(Listed entries Opens)

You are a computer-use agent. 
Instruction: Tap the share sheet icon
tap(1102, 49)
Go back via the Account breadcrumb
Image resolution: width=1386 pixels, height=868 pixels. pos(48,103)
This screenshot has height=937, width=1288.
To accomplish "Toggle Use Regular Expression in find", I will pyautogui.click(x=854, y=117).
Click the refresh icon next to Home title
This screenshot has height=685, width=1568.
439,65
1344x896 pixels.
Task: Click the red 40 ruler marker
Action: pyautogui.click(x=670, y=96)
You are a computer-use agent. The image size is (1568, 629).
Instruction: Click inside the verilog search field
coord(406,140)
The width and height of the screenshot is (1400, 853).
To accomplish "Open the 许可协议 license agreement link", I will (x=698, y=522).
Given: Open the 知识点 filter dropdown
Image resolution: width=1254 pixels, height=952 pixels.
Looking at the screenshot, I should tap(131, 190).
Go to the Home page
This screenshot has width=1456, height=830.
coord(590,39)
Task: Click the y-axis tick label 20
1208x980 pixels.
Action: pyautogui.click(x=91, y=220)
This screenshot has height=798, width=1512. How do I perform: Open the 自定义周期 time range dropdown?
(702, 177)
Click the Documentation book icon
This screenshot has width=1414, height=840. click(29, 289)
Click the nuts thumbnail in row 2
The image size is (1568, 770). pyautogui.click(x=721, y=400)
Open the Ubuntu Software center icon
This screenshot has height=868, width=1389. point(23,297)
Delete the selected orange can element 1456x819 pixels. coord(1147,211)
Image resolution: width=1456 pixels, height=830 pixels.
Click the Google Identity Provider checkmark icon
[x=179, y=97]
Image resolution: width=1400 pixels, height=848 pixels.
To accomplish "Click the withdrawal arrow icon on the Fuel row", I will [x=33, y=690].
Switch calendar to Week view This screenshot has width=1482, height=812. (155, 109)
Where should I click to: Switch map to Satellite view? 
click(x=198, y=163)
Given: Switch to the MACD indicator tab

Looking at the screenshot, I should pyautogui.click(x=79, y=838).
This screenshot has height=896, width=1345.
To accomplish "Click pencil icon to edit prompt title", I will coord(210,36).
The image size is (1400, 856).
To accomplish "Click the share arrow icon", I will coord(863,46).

(Listed entries Closes)

▸ The task:
Your answer should hold exactly the lines from the one containing "This screenshot has height=896, width=1345." to the last line of the data, both included, and no others.

▸ Completed task:
This screenshot has height=896, width=1345.
To accomplish "Click pencil icon to edit prompt title", I will coord(210,36).
The image size is (1400, 856).
To accomplish "Click the share arrow icon", I will coord(863,46).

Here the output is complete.